__TASK REQUIREMENTS__:
List every fruit that the bearded dragon FAQ below names as a good choice.

__EXERCISE PASSAGE__:
○ ○ ○ ○

Frequently Asked Questions
What do bearded dragons eat?
Bearded dragons are omnivores that eat a mix of live feeder insects and leafy greens, plus a small amount of other vegetables and the occasional fruit. The balance shifts with age: babies and juveniles eat mostly insects for growth, while adults eat mostly greens. Staple insects are dubia roaches and crickets, staple greens include collard, mustard, and dandelion greens, and every insect feeding is dusted with a calcium supplement.
What is the ratio of insects to greens for a bearded dragon?
It depends on age. Babies and juveniles eat roughly 80 percent insects and 20 percent plants because they need protein to grow. Adults flip that ratio to about 80 percent plants and 20 percent insects, since too much protein in an adult strains the organs and causes obesity. Fresh greens should be available daily at every life stage, even for insect-hungry babies.
Can bearded dragons eat fruit?
Yes, but only as an occasional treat, a few small bites once or twice a week at most. Fruit is high in sugar and often has a poor calcium to phosphorus ratio, so it should never replace leafy greens. Good choices include berries, melon, and small amounts of mango or papaya. Skip citrus and avocado, which can upset the gut or are toxic.

○ ○ ○ ○

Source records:
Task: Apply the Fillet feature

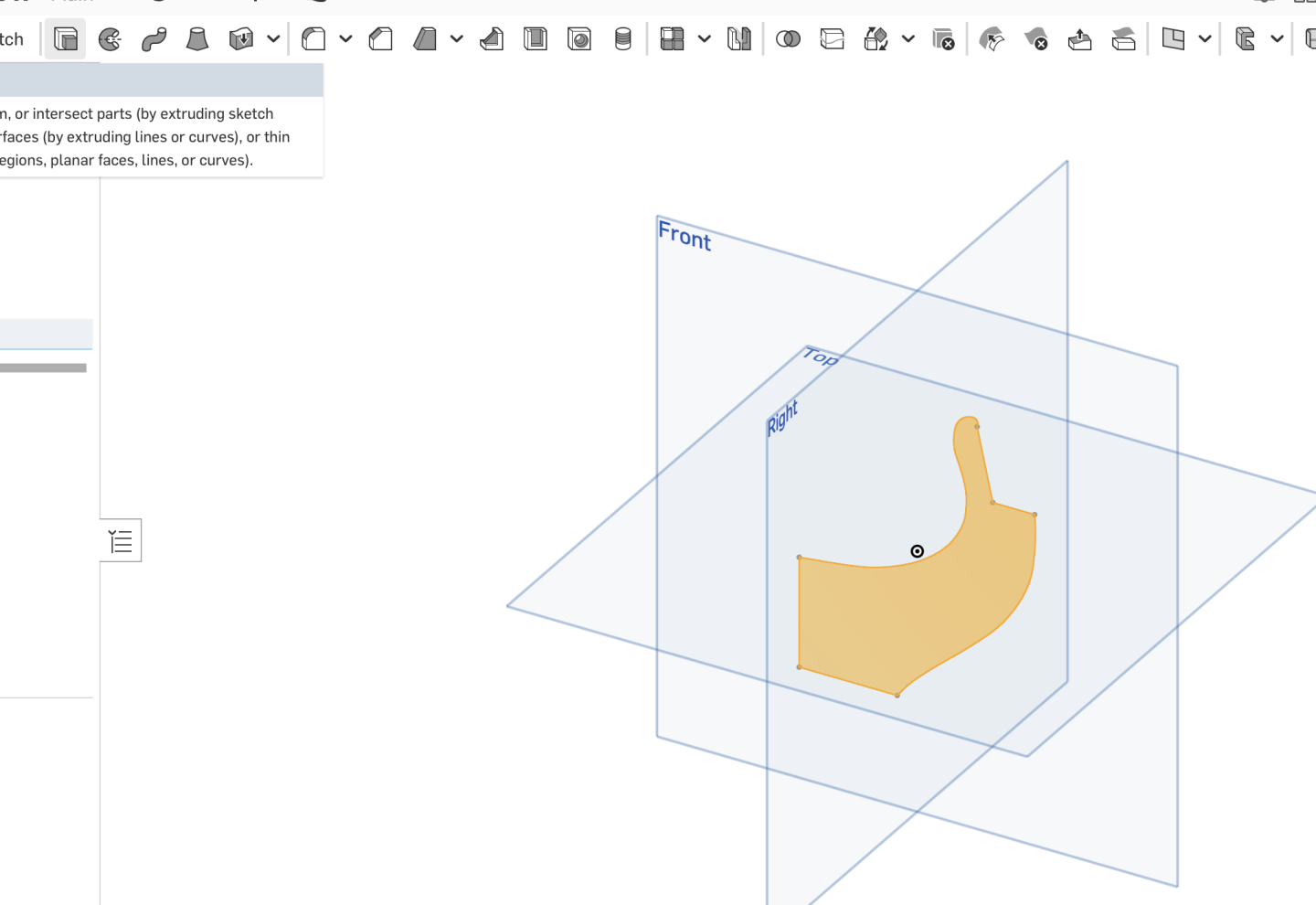Action: [x=312, y=39]
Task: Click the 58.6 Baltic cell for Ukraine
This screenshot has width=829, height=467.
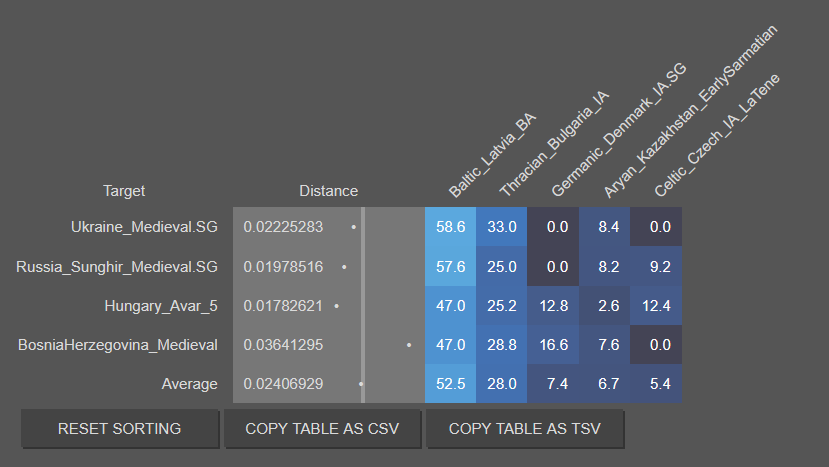Action: 450,227
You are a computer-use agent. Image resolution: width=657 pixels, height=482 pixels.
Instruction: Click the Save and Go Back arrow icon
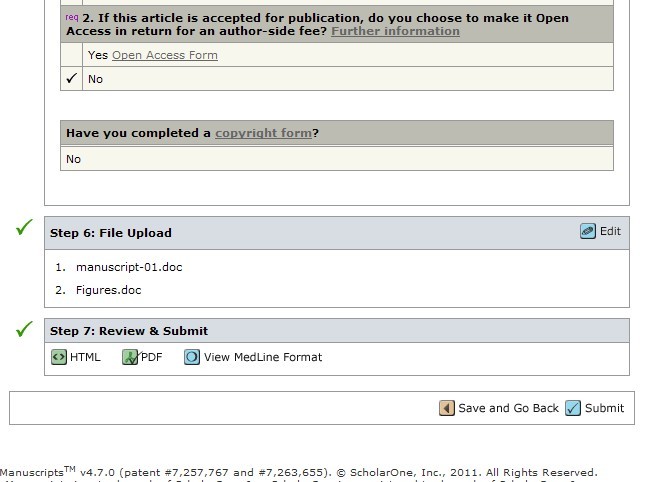(447, 408)
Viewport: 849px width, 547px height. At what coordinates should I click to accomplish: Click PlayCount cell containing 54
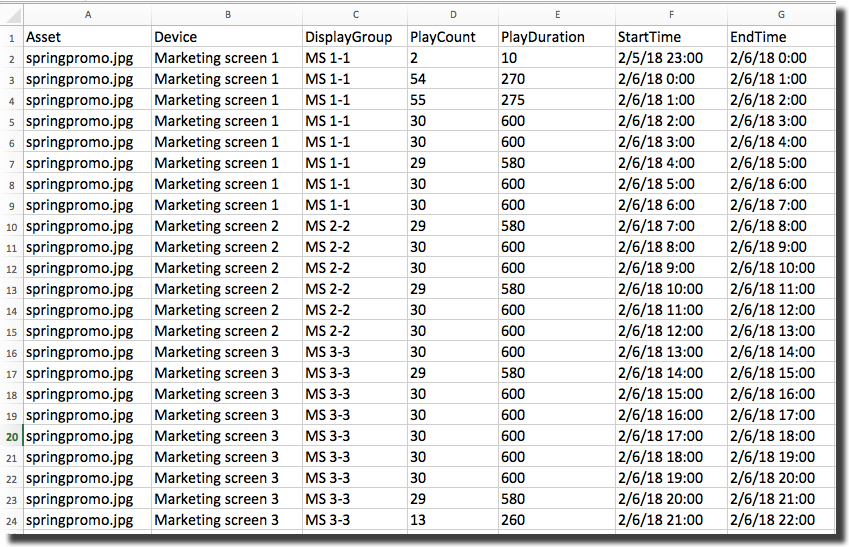pos(453,79)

○ ○ ○ ○

__WRITTEN ANSWER__:
Berries, melon, mango, papaya